(The task) Leaving out every line that comes before the one containing "The image size is (932, 538).", output the rest of the records exactly, the final line included.

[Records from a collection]

------------------------------------

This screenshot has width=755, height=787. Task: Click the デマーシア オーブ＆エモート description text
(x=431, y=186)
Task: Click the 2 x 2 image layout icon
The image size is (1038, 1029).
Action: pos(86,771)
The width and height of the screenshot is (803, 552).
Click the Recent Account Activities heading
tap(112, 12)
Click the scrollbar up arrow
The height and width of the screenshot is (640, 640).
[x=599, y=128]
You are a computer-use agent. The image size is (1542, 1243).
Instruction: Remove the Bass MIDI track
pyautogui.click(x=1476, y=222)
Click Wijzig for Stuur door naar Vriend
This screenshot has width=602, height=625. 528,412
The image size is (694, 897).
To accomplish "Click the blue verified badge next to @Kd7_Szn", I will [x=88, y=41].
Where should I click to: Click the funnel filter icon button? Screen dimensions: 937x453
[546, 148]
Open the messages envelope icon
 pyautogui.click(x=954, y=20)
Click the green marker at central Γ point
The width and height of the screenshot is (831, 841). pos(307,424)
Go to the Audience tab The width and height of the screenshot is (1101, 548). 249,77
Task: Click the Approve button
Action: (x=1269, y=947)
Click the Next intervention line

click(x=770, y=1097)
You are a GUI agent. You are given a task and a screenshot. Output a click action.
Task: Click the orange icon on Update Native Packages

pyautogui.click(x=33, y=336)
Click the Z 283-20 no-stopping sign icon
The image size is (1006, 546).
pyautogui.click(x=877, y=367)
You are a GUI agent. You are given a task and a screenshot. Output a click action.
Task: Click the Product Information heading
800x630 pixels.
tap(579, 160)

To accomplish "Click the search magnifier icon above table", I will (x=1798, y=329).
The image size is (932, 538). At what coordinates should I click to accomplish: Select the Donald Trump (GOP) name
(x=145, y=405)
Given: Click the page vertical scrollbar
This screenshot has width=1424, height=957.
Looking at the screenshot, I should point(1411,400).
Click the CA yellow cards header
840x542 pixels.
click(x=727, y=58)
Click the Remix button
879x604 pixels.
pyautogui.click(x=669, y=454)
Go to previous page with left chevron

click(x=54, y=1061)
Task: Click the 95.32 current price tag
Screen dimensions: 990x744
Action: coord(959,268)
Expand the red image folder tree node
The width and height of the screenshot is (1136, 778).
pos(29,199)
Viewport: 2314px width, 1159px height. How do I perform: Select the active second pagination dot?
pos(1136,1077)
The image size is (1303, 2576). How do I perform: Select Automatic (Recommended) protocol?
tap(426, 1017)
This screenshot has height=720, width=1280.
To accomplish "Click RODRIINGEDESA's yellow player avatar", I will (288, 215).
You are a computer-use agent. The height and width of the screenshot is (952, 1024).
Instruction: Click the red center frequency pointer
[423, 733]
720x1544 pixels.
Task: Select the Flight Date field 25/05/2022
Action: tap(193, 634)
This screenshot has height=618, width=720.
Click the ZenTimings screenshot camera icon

------------------------------------

(Result below)
The image size is (932, 538). At what coordinates should I click to accomplish: Select the Donald Trump (GOP) name
(x=145, y=405)
Given: Click the page vertical scrollbar
This screenshot has width=1424, height=957.
Looking at the screenshot, I should point(1411,400).
Click the CA yellow cards header
840x542 pixels.
click(x=727, y=58)
Click the Remix button
879x604 pixels.
pyautogui.click(x=669, y=454)
Go to previous page with left chevron

click(x=54, y=1061)
Task: Click the 95.32 current price tag
Screen dimensions: 990x744
Action: coord(959,268)
Expand the red image folder tree node
The width and height of the screenshot is (1136, 778).
pos(29,199)
Viewport: 2314px width, 1159px height. How do I perform: Select the active second pagination dot?
pos(1136,1077)
The image size is (1303, 2576). How do I perform: Select Automatic (Recommended) protocol?
tap(426, 1017)
This screenshot has height=720, width=1280.
To accomplish "Click RODRIINGEDESA's yellow player avatar", I will (288, 215).
You are a computer-use agent. The height and width of the screenshot is (952, 1024).
Instruction: Click the red center frequency pointer
[423, 733]
720x1544 pixels.
Task: Select the Flight Date field 25/05/2022
Action: tap(193, 634)
This screenshot has height=618, width=720.
Click the ZenTimings screenshot camera icon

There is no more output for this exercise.